[[ Record set, beginning ]]
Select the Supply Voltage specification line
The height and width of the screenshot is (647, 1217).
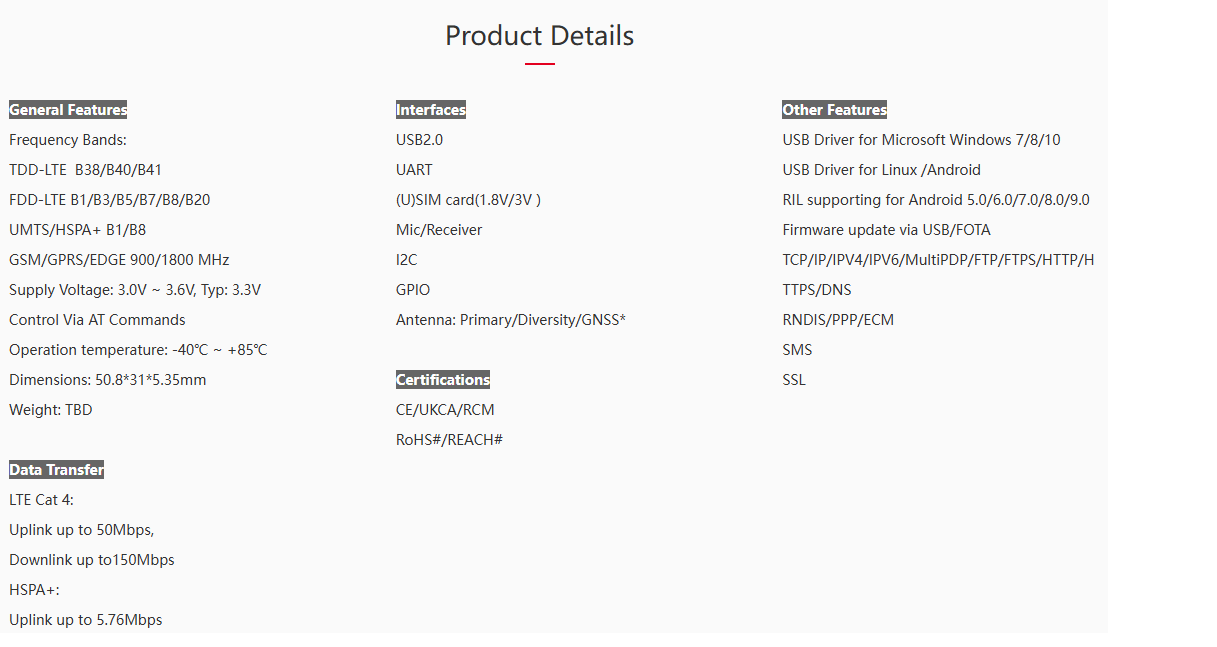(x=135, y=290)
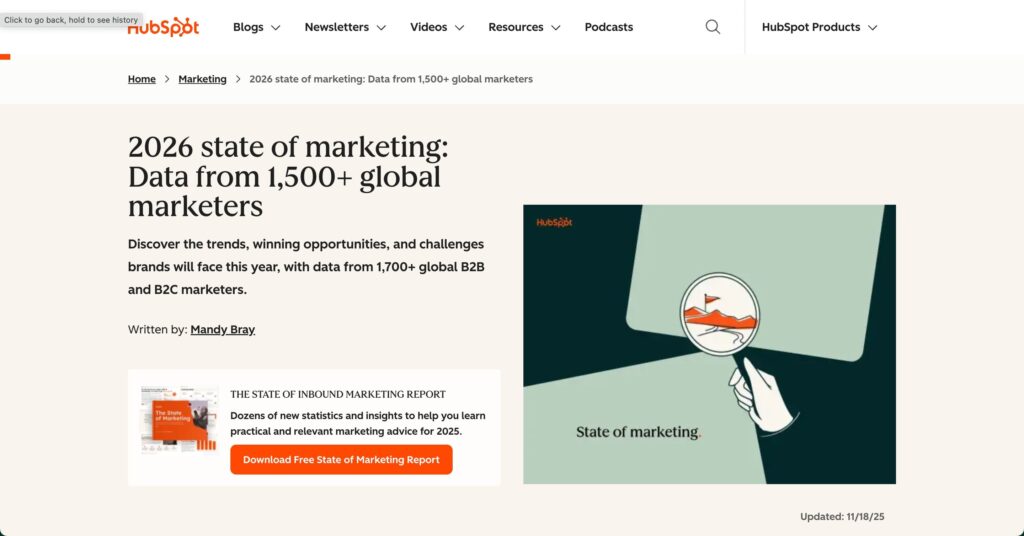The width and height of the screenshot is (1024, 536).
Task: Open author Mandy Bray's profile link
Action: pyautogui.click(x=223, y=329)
[[ Record set, end ]]
[[ Record set, beginning ]]
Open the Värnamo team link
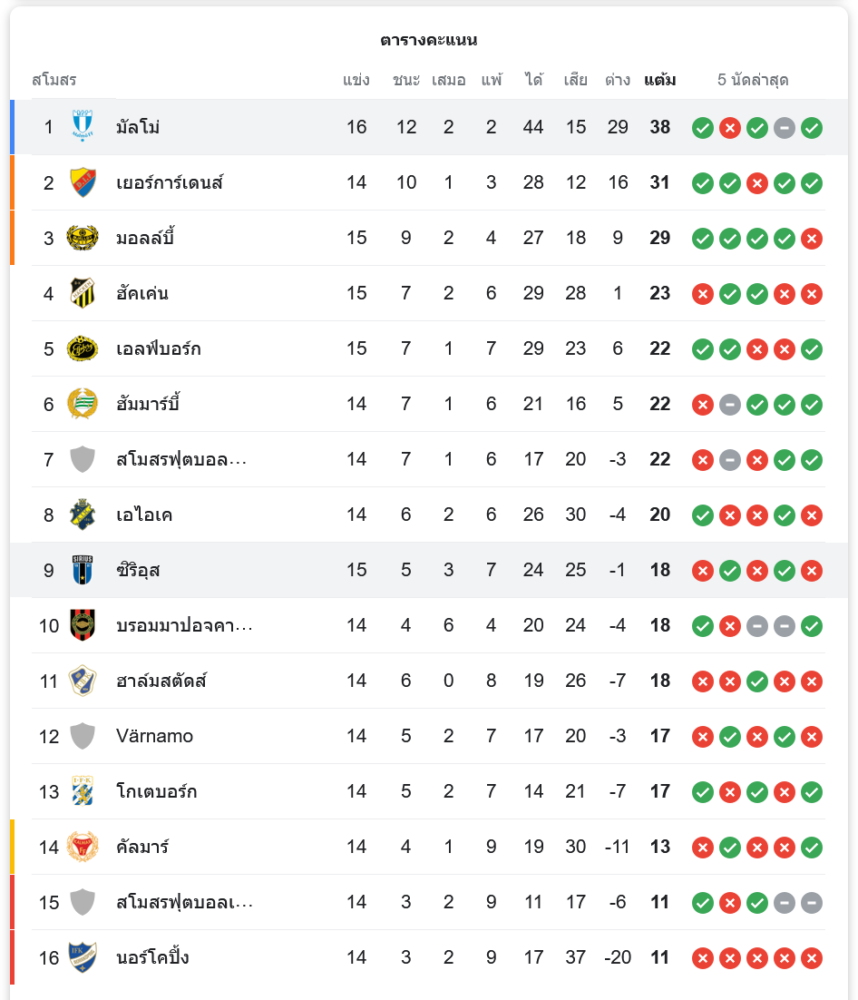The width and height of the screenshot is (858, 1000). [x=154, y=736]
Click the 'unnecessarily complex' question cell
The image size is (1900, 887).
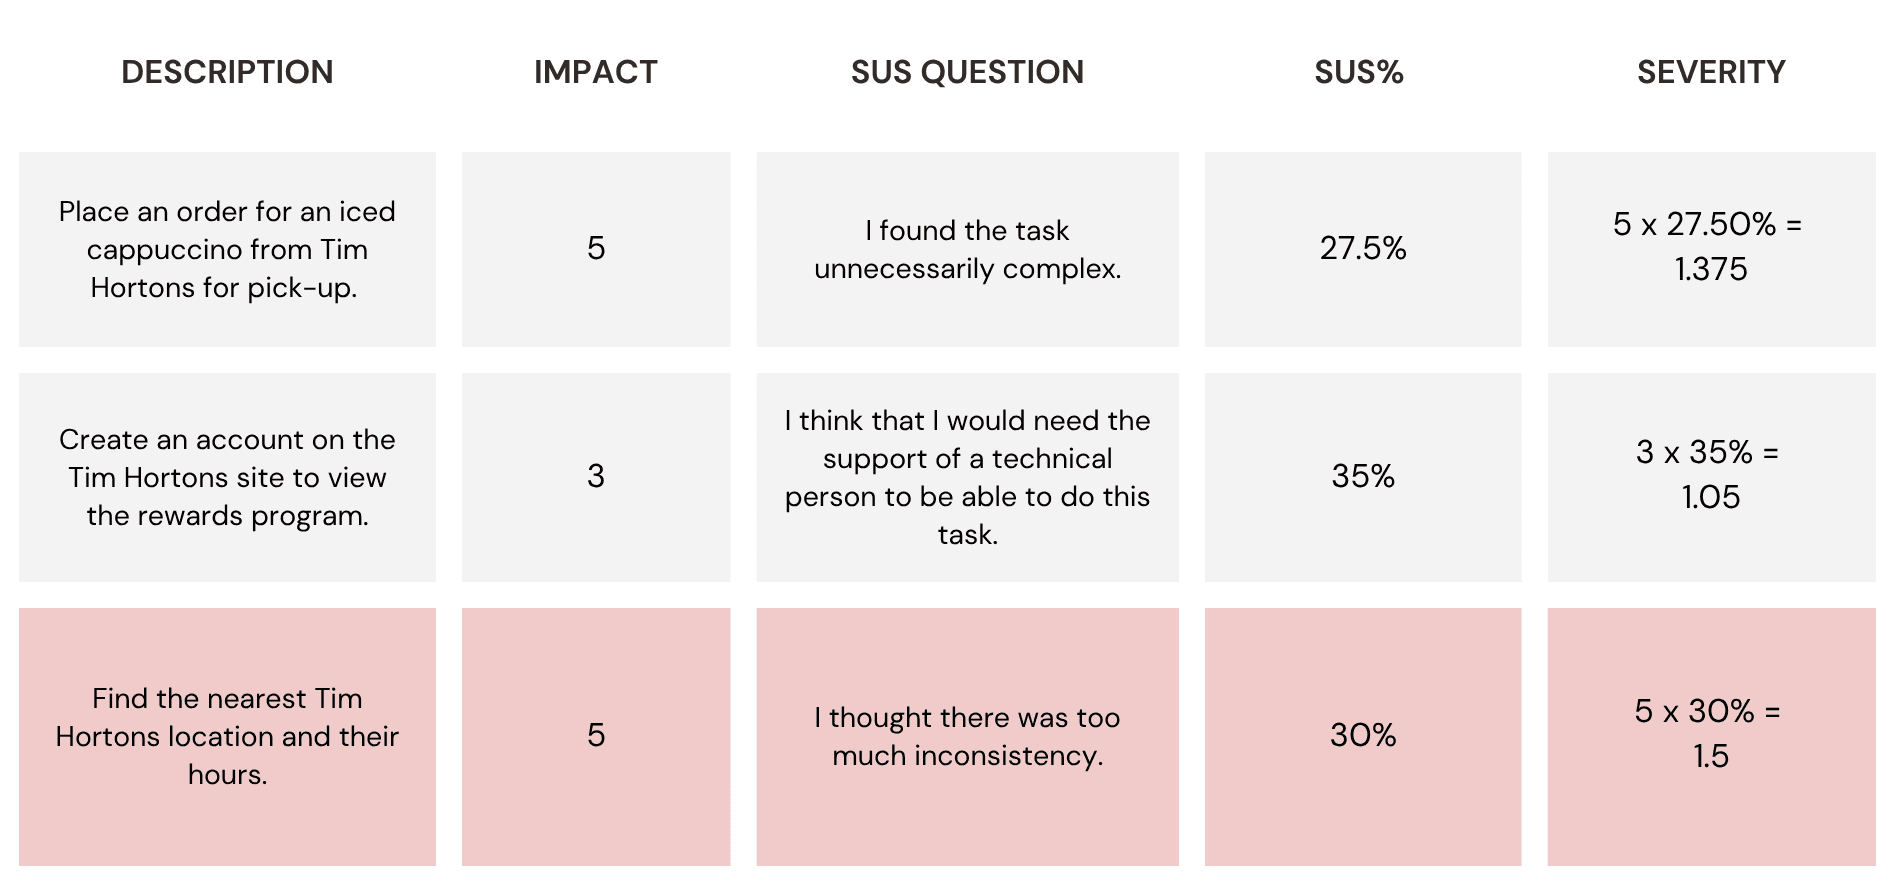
[[ Record set, end ]]
[[ Record set, beginning ]]
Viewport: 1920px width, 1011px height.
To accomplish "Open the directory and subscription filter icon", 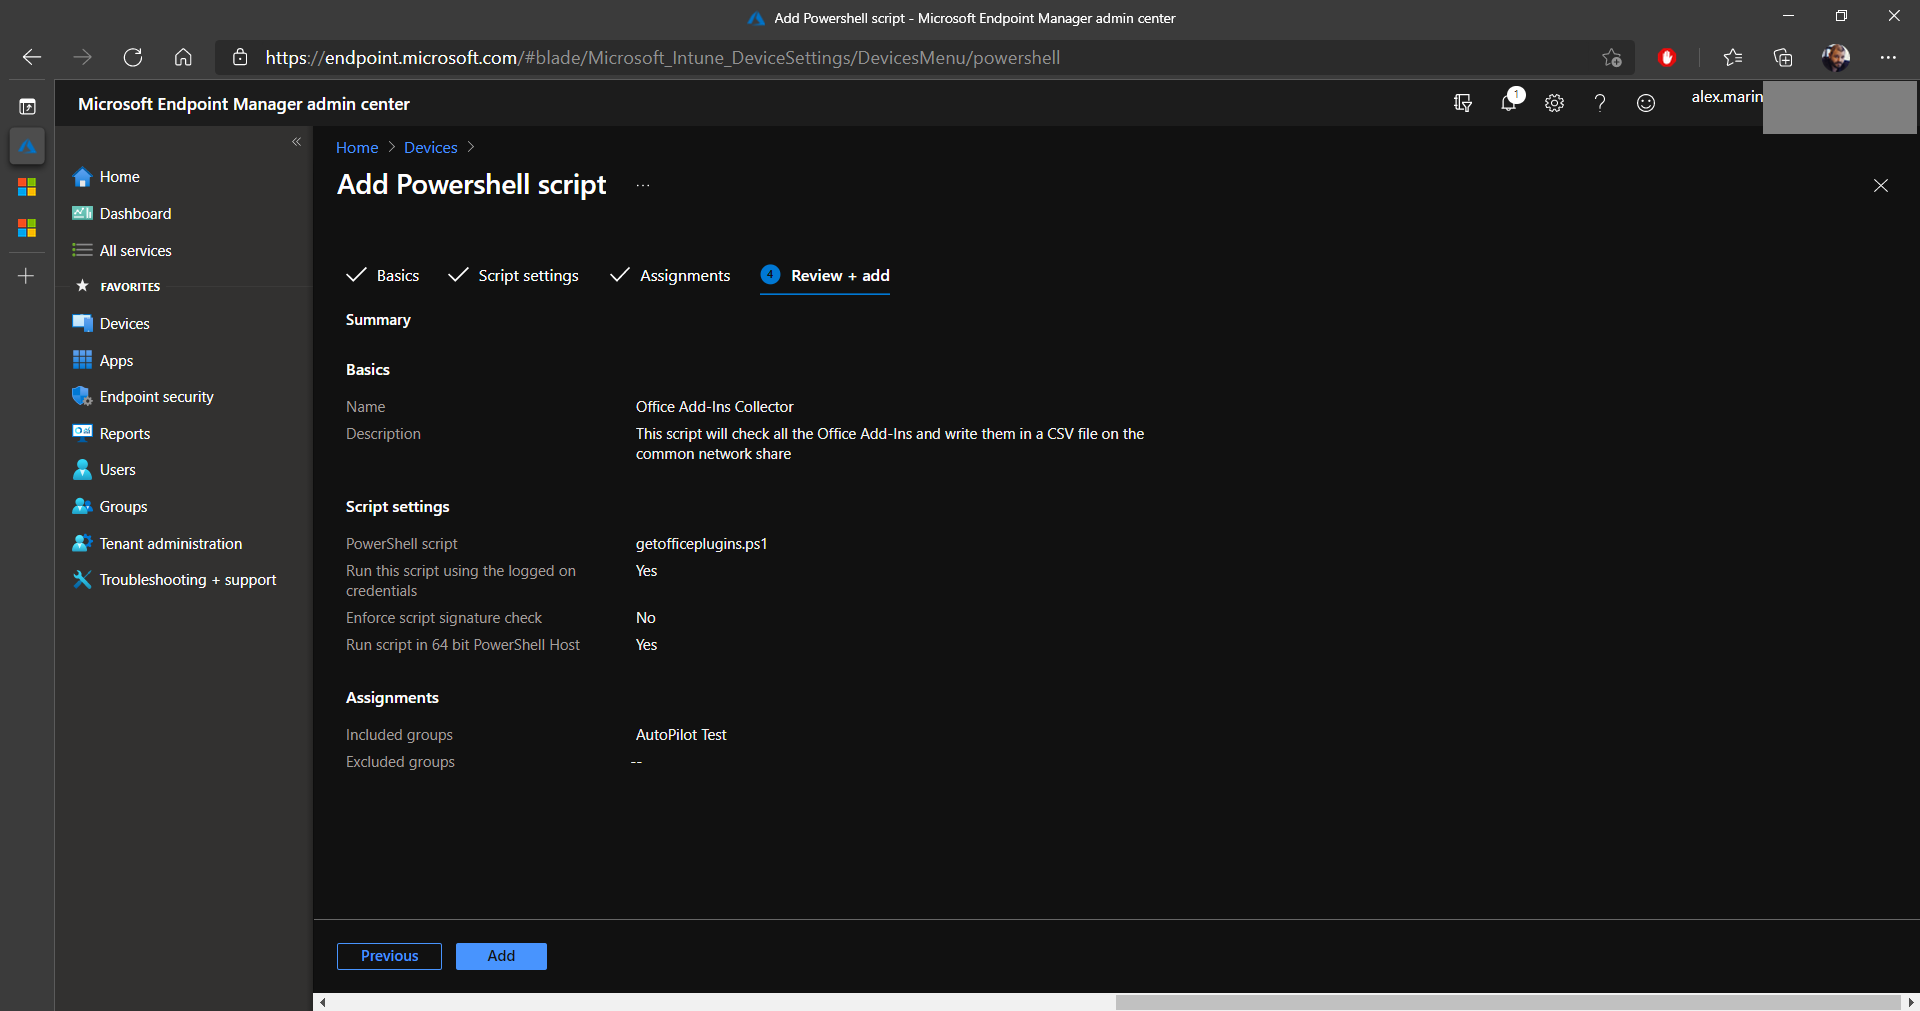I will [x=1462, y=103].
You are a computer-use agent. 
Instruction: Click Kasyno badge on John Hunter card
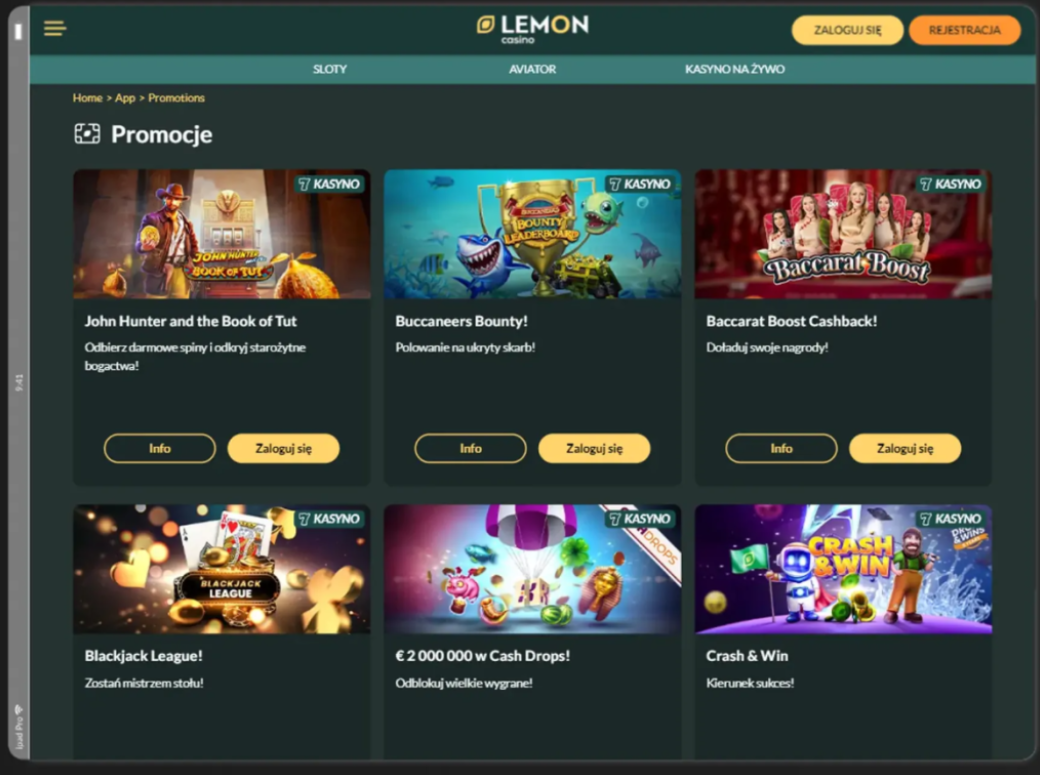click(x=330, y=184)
[[ Record set, end ]]
■ What you should do ■
All lines in the data above from the one with "Click the 'unnecessarily" through the one with "The image size is (1900, 887)." must be repeated exactly, and no others.

■ Completed exercise ■
Click the 'unnecessarily complex' question cell
The image size is (1900, 887).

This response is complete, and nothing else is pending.